That's like telling Apple they have to unbundle Safari, then breaking all the
apps that depend on the Webkit framework.... which is a shitload of apps.

The only thing N/KN editions of Windows do is force you to download the
Windows Media Player if you choose to use it, and simply unhides the MSIE icon
in your Start menu if you choose to enable it. And as for Windows Media
Player, N/KN doesn't disable things like DirectShow and Media Foundation,
which Windows Media Player is just a fancy front end for.

It was a waste of both EU and US money for our respective DoJs to have sued.
Microsoft didn't stop you from using other browsers, and allowed any app to be
assigned to htm/html file associations and http/https/ftp URI scheme
associations, even back in Win98 when they introduced that weird "Active
Desktop" shit (a Trident canvas element as a background image on your desktop,
it was weird but interesting), Microsoft never stopped you from downloading
Netscape Navigator and using it as your default browser.

Windows was the first OS to have a browser by default, and the _second_ OS to
have a media player by default (Quicktime came before the original Media
Player in Windows 3.x, which used DShow's predecessor, Video for Windows). In
fact, Apple sued Microsoft over allegations of stolen source code from
Quicktime, and Microsoft settled over it.

——————

### WRITTEN EXERCISE A
In the forum post on Windows N/KN editions, what came before the original Media Player in Windows 3.x?
### WRITTEN EXERCISE B
Reproduce the stretch of the forum post on Windows N/KN editions from "That's like telling" through "front end for.", keeping every word and mark unchanged.
### WRITTEN EXERCISE C
Write a continuation of the forum post on Windows N/KN editions and the antitrust suits against Microsoft, picking up after its final sentence.
The data further down the page plays no part in what is asked here.

### DATA SECTION
——————

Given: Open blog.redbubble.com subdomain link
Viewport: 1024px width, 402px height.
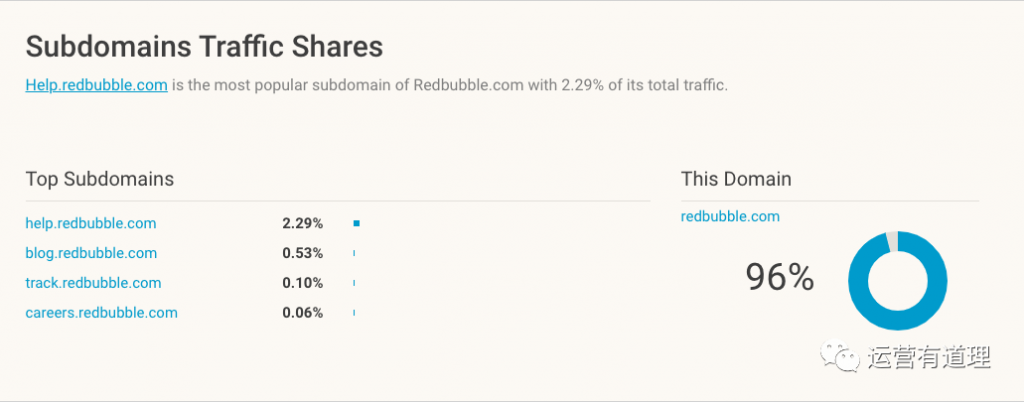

——————

### ANSWER A
Quicktime came before it.

### ANSWER B
That's like telling Apple they have to unbundle Safari, then breaking all the
apps that depend on the Webkit framework.... which is a shitload of apps.

The only thing N/KN editions of Windows do is force you to download the
Windows Media Player if you choose to use it, and simply unhides the MSIE icon
in your Start menu if you choose to enable it. And as for Windows Media
Player, N/KN doesn't disable things like DirectShow and Media Foundation,
which Windows Media Player is just a fancy front end for.

### ANSWER C
Notice the EU hasn't sued Apple for having a bundled media player first (since
1991, or 25 years ago), nor having a bundled browser (since 2003, or about 13
years ago, or about half way between MSIE 6 and 7). Also please note that the
EU antitrust case was in 2004.

Why is the EU so protectionist towards Apple? It isn't their company, they
have no more interest over Apple than they would Microsoft or Google, all
three are American and all three have about the same amount of involvement in
the EU for local services.

------
ultramancool
Hmm, interesting that Google, who allows 3rd party markets and non-Google
signed app installs (like Amazon, F-Droid, Aptoide, etc) is getting hit with
this.

Perhaps it's more related to stock Google Apps they're shipping with Android
devices, similar to the MS bundling IE anti-trust cases? Google's Android apps
are pretty great and having them ship on devices for free is probably a pretty
big killer of competition, including these apps may even be a requirement to
be allowed to ship play store.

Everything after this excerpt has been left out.